» **Exercises to complete**
(a) In the news report about attacks on Indians in Australia, who is Krishna's Australian counterpart?
(b) Reproduce the passage of the news report about attacks on Indians in Australia between "Angered by yet" and "told reporters here.", inclusive, replacing "Melbourne" with "Sydney".

» **Source text**
==========

Angered by yet another attack on an Indian taxi driver, India warned Wednesday that people-to-people ties with Australia may be "adversely affected" if the violence did not halt now.
The blunt message was delivered by External Affairs Minister S.M. Krishna, who said that he was "deeply anguished" over the assault in Melbourne’s northern parts Saturday.
"Unless there is immediate stop to the attacks, our people-to-people level exchanges, which include the area of education and tourism, will get adversely affected," the minister told reporters here.
He said the issue had been taken up by the Indian mission in Canberra with Australian authorities.
Krishna pointed out that in his telephonic conversation with his Australian counterpart Stephen Smith Jan 11 he had emphasized the need for "immediate corrective measures" and sought a "sense of urgency".
In his latest statement, Krishna urged Australia to bring the attackers to book and to put in "effective security measures" that will increase the sense of well-being among Indians in that country.
Police released images of a couple who allegedly attacked the taxi driver in Melbourne, hoping people could help identify the suspects from the footage taken during the taxi ride.
But police insisted that there was no evidence the attack was racially motivated.

==========

» **Entries provided**

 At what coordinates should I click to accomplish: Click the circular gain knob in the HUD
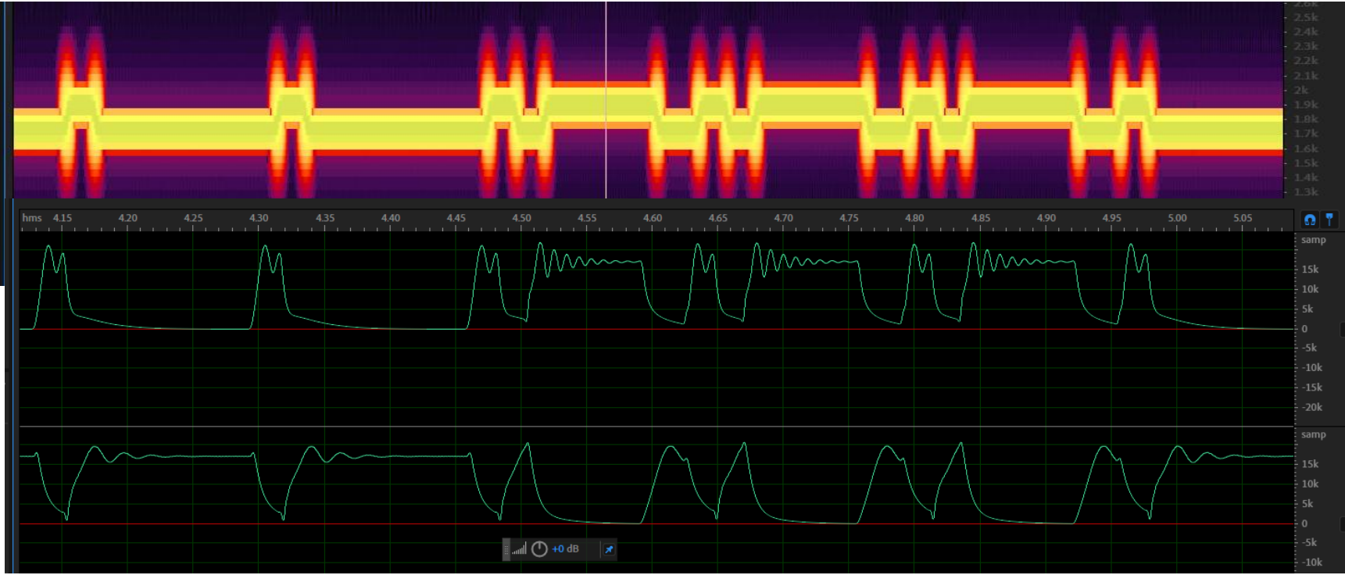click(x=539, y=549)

==========

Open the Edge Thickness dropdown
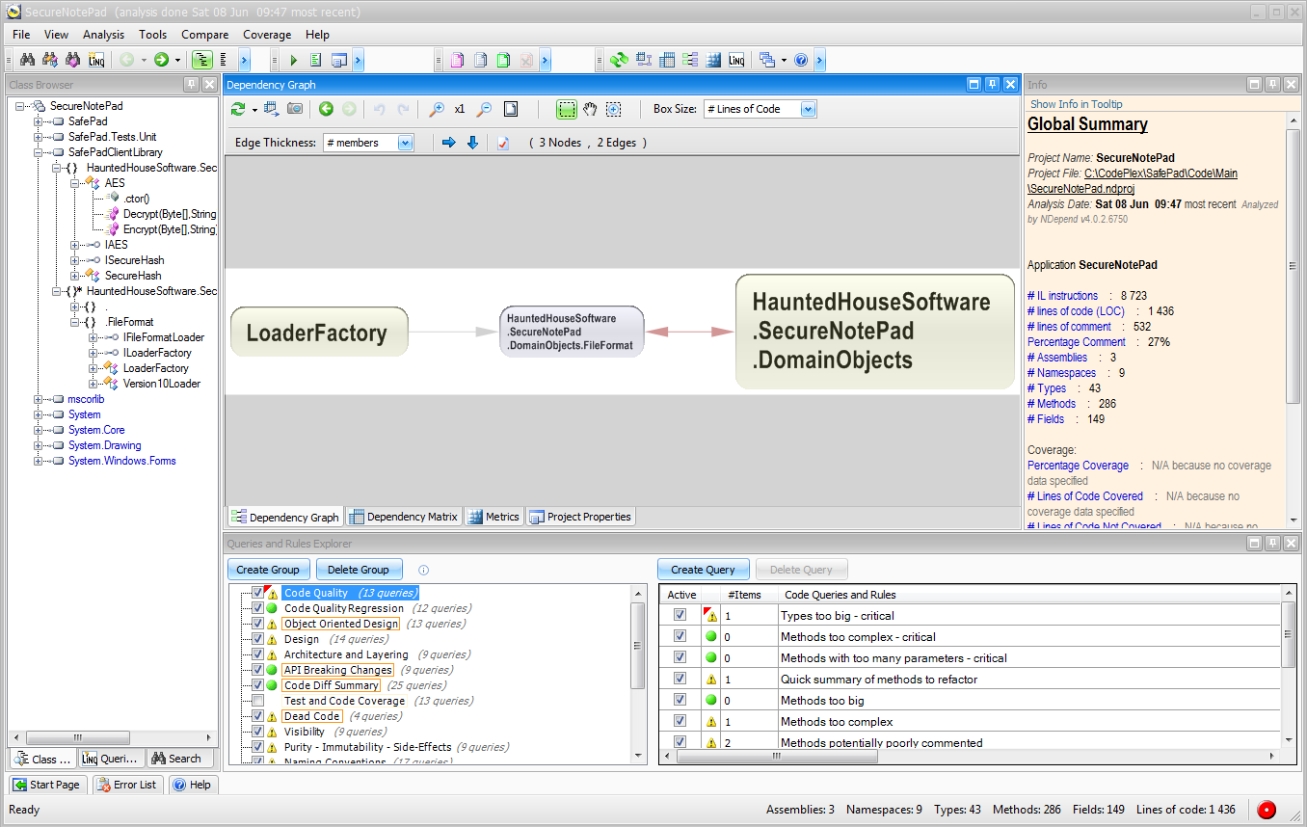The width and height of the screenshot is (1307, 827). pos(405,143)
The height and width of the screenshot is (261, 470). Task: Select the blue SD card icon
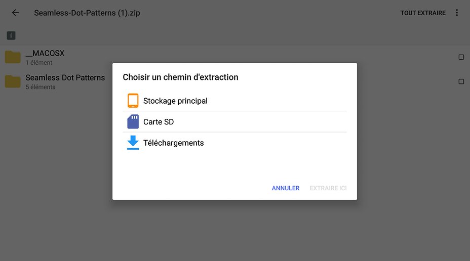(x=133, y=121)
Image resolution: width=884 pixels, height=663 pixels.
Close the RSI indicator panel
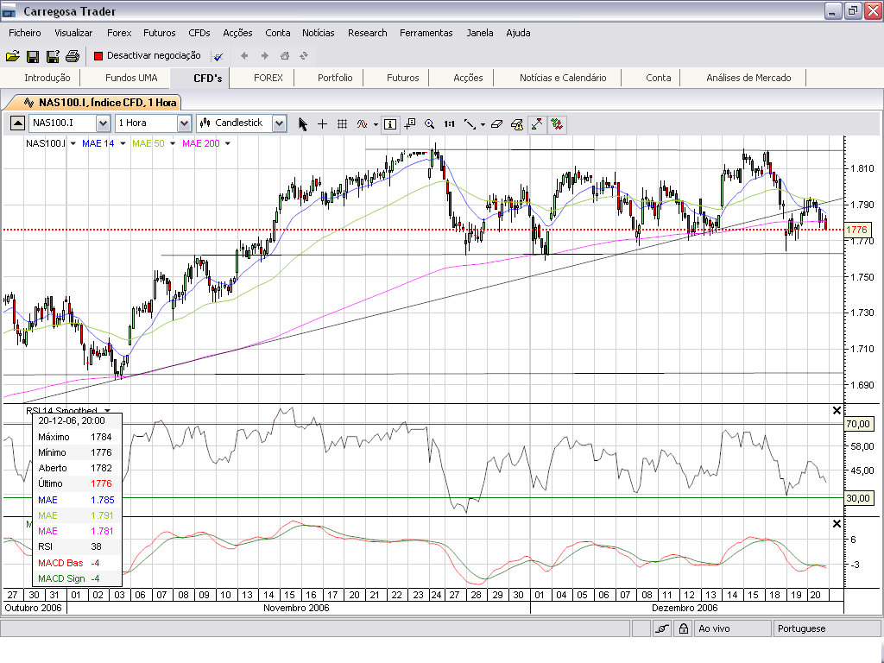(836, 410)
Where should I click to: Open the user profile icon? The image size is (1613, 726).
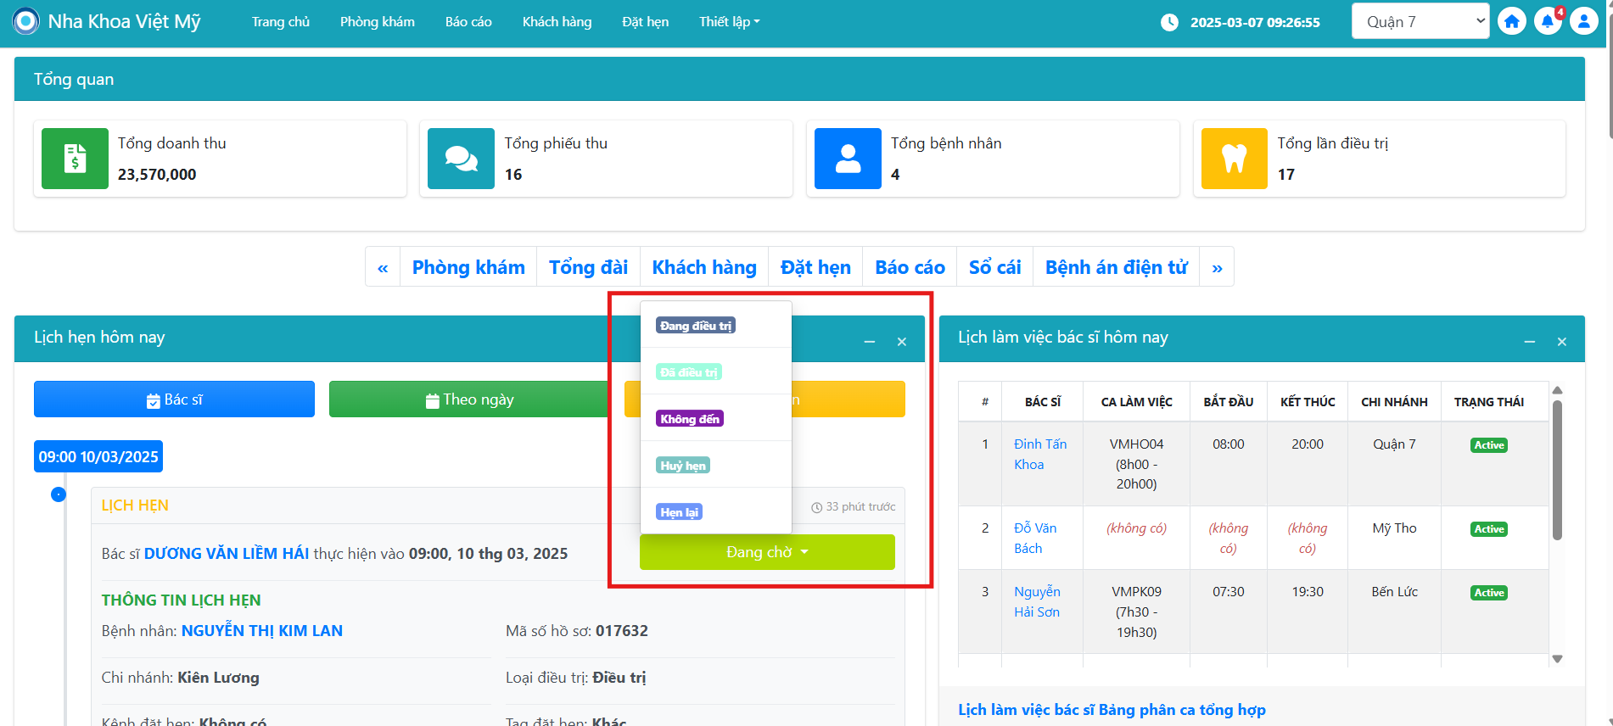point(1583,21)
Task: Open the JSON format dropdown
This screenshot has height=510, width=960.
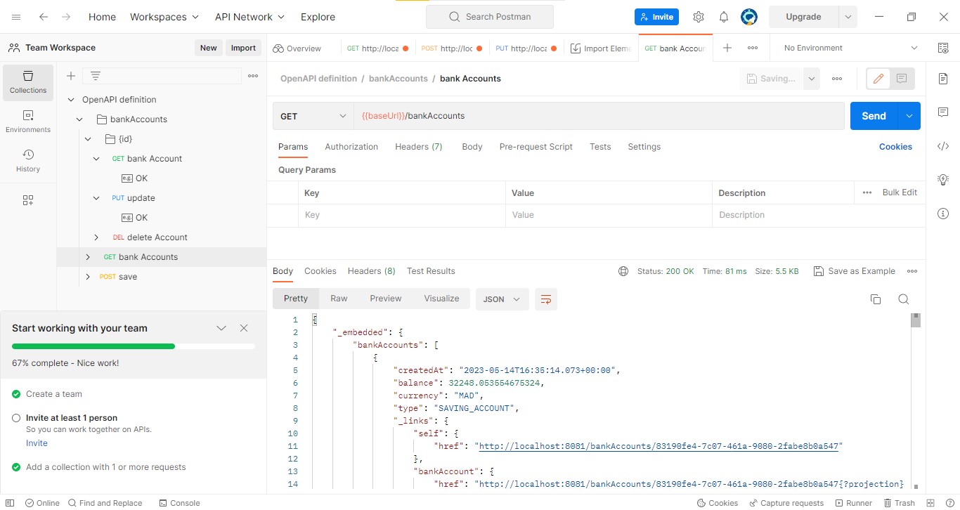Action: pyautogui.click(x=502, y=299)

==========

» **Answer list**
(a) Stephen Smith

(b)
Angered by yet another attack on an Indian taxi driver, India warned Wednesday that people-to-people ties with Australia may be "adversely affected" if the violence did not halt now.
The blunt message was delivered by External Affairs Minister S.M. Krishna, who said that he was "deeply anguished" over the assault in Sydney’s northern parts Saturday.
"Unless there is immediate stop to the attacks, our people-to-people level exchanges, which include the area of education and tourism, will get adversely affected," the minister told reporters here.